Task prompt - Please rewrite the part of the data that opens with the line containing "How do I perform: Select the Chinese" and runs through the end, with "green card" replaced by "green flashcard" and everything else unchanged. Leave the pictures out.

Information supplied -
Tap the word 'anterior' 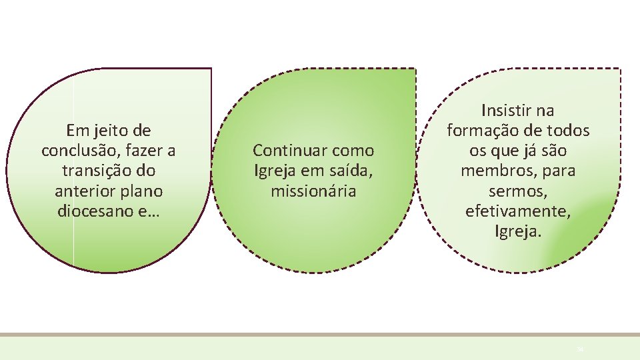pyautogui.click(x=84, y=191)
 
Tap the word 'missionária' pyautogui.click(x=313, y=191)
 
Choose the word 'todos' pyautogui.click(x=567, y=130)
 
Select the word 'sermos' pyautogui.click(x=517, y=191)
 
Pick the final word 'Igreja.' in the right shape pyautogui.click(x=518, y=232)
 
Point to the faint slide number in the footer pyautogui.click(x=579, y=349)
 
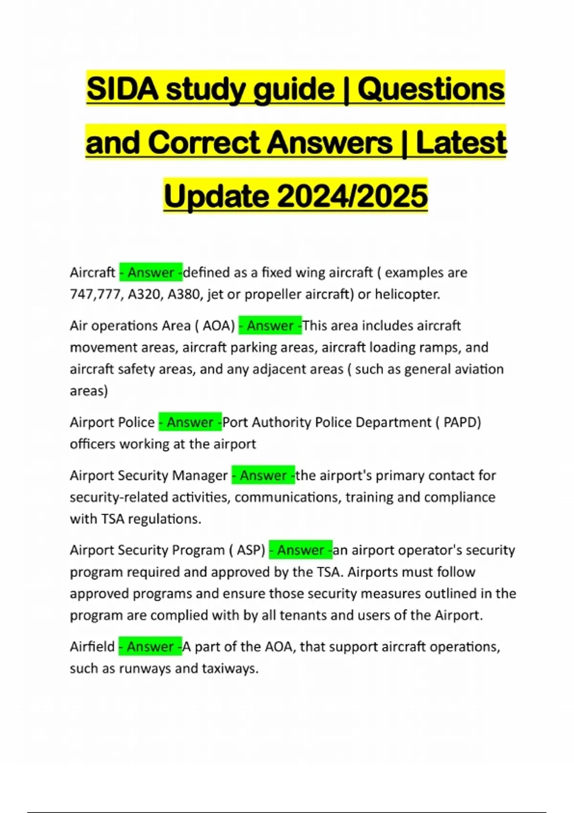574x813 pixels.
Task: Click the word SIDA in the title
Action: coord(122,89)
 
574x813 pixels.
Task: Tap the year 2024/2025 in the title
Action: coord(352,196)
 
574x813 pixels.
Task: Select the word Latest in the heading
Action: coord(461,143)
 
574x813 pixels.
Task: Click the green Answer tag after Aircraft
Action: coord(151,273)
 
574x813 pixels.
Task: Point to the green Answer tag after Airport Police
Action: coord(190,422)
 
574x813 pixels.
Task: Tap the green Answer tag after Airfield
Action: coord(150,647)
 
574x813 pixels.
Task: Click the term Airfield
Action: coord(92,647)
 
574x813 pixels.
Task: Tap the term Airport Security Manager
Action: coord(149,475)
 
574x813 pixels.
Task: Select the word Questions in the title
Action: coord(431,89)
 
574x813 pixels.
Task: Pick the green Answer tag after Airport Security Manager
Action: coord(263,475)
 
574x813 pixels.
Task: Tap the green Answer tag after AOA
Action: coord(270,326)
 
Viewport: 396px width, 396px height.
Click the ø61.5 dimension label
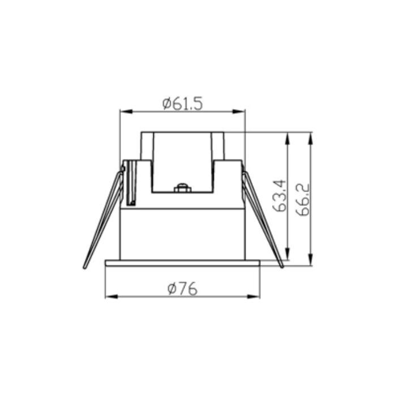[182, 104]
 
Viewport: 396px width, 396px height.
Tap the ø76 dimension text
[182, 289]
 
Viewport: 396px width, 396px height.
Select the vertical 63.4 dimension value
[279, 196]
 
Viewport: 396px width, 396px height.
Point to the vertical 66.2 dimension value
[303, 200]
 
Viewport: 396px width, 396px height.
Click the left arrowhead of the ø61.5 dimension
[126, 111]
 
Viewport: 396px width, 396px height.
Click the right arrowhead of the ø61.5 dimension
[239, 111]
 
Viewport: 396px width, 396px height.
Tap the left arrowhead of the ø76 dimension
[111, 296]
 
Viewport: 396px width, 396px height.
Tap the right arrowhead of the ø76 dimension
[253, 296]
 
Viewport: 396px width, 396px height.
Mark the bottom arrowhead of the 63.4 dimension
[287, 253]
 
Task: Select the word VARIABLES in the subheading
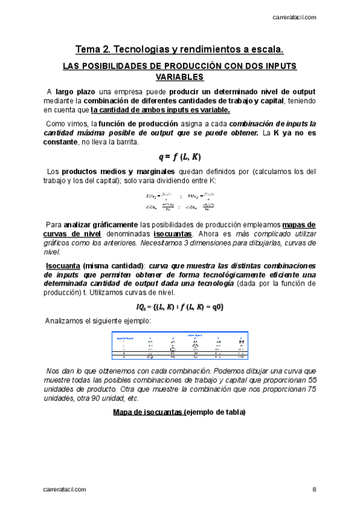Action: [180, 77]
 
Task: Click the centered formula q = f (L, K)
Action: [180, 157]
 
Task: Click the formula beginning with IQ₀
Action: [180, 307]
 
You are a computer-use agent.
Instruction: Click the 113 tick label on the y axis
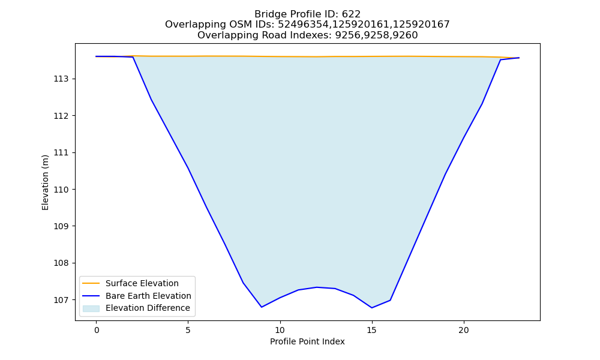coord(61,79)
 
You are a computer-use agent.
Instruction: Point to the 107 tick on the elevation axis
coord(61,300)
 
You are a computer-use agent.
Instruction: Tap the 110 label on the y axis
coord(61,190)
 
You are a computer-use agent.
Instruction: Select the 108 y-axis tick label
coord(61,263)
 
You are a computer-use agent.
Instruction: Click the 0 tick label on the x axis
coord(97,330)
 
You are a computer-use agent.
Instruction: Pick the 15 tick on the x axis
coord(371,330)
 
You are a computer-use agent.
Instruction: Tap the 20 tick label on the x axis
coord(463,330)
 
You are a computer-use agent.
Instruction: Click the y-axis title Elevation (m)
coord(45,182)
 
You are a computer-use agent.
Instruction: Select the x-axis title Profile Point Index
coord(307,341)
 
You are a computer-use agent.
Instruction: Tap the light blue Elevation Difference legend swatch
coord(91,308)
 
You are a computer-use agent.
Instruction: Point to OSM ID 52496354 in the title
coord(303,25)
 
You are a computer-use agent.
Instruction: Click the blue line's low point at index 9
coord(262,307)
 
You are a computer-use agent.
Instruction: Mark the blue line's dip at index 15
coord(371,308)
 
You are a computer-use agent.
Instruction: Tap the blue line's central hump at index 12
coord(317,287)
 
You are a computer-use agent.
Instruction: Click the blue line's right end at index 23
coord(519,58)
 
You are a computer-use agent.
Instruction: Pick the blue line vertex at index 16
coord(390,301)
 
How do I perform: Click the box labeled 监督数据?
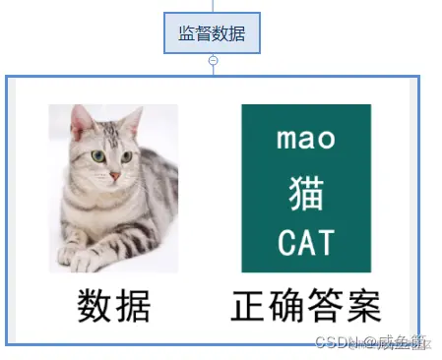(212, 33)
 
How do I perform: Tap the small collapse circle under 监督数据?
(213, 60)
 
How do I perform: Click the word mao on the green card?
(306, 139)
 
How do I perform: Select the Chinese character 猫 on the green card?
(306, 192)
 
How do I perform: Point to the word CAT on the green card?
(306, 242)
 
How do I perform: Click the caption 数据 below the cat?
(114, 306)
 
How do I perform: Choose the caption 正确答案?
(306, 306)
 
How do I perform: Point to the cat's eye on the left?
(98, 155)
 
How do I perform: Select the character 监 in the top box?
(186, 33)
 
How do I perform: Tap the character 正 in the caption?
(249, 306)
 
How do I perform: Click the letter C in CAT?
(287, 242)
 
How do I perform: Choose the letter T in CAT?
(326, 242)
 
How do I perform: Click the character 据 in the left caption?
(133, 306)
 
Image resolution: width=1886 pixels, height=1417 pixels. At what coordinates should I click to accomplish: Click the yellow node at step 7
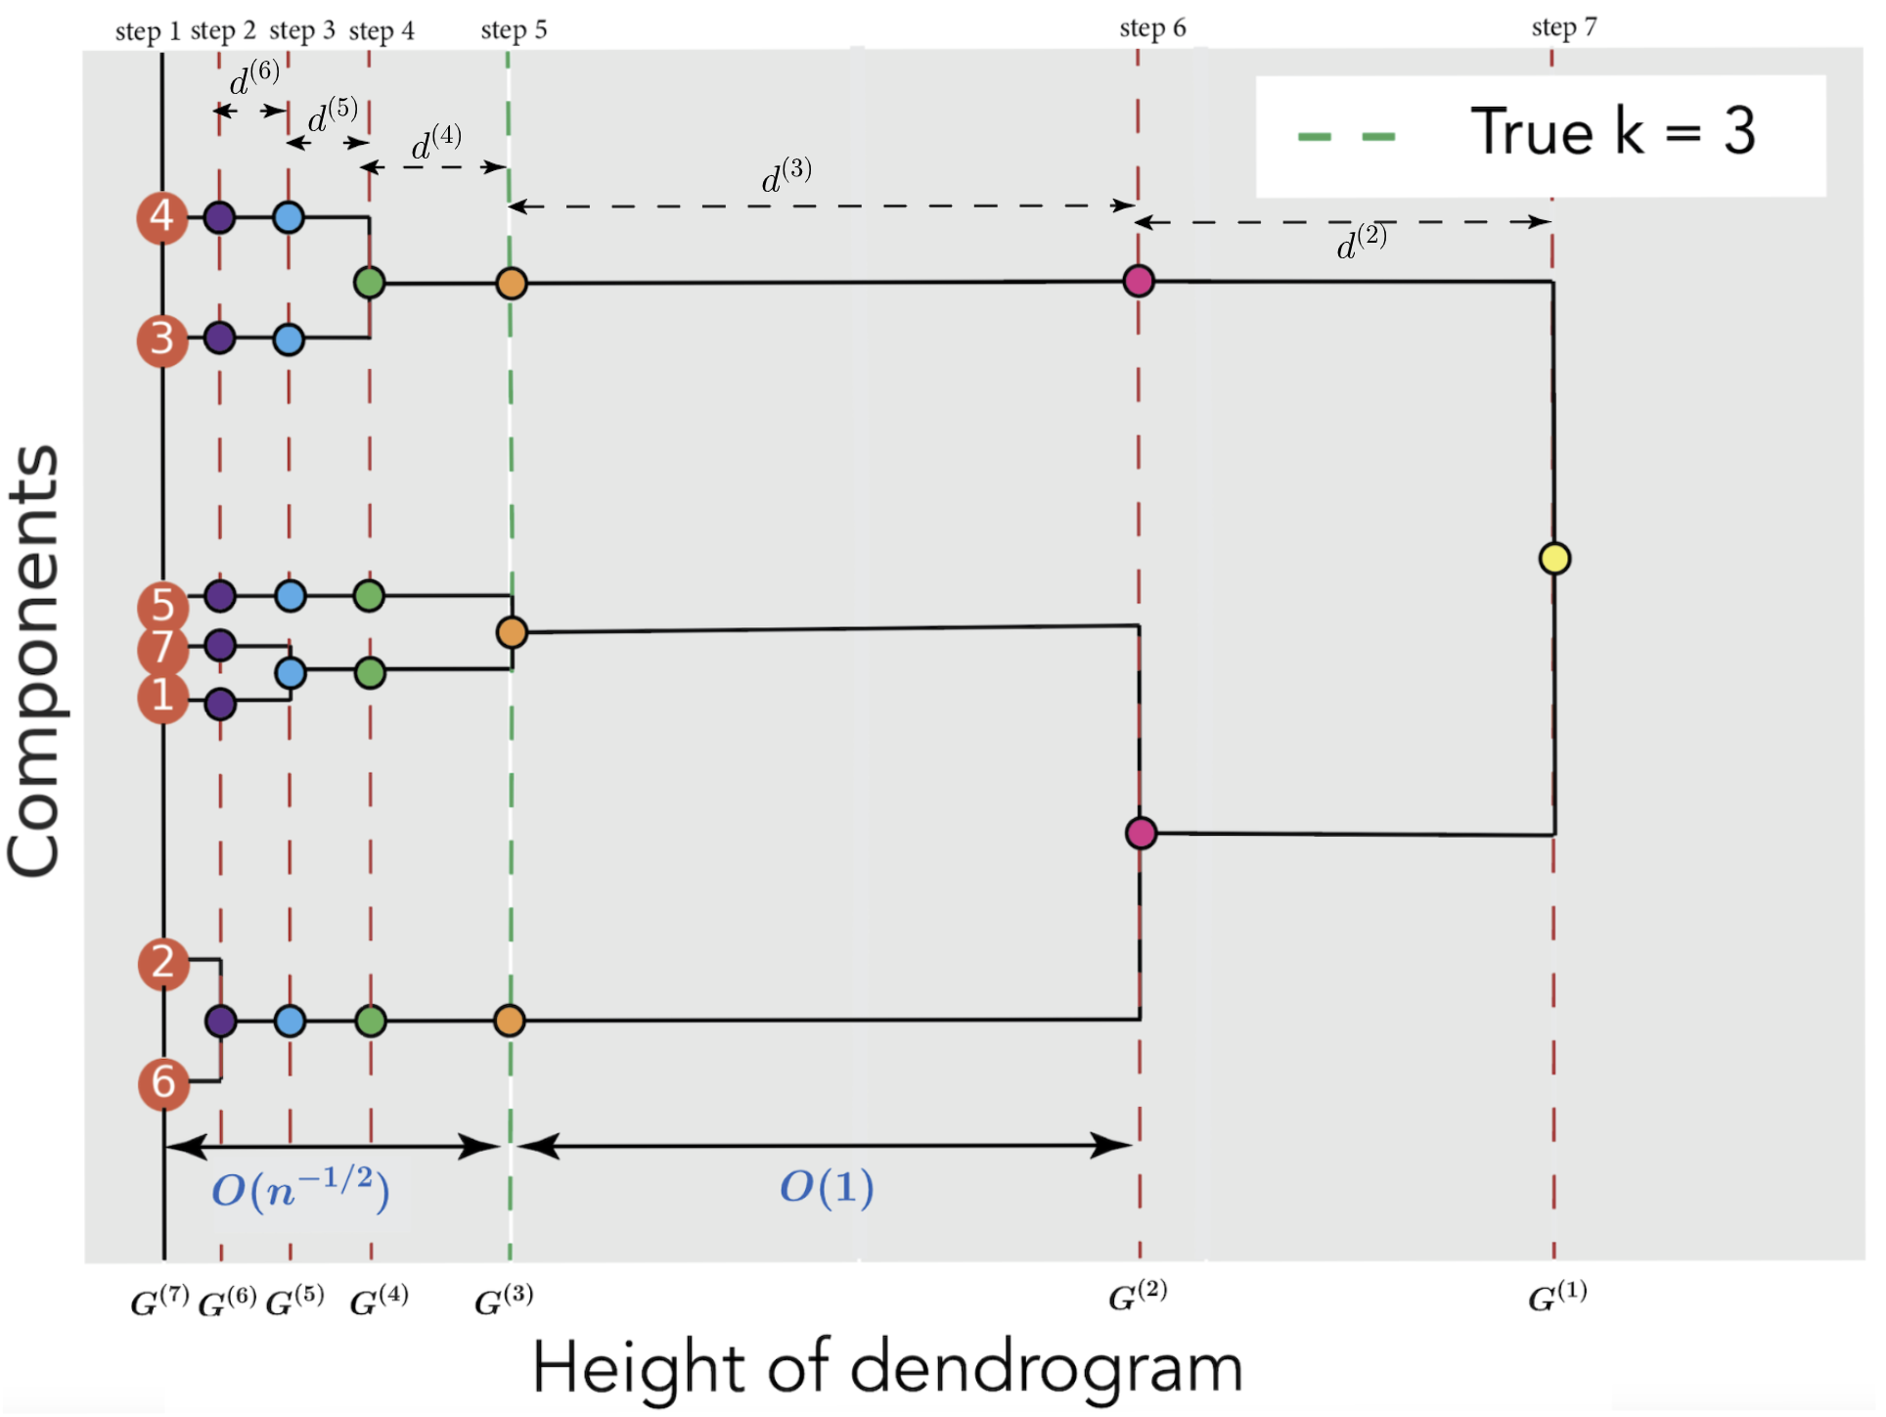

Result of this exercise -
How do I perform: Select the Chinese character 猫 on the green flashcard?
(306, 192)
 
How do I perform: Point to the word CAT on the green flashcard?
(306, 242)
 
How do I perform: Click the caption 数据 below the cat?
(114, 306)
 
How do I perform: Choose the caption 正确答案?
(306, 306)
 
How do I perform: Point to the cat's eye on the left?
(98, 155)
 
How do I perform: Select the character 监 in the top box?
(186, 33)
 
How do I perform: Tap the character 正 in the caption?
(249, 306)
 
How do I perform: Click the letter C in CAT?
(287, 242)
 
How do I perform: Choose the letter T in CAT?
(326, 242)
 
How do I perform: Click the character 据 in the left caption?
(133, 306)
 
Image resolution: width=1886 pixels, height=1417 pixels. At what coordinates should I click to accomplish: Click the yellow node at step 7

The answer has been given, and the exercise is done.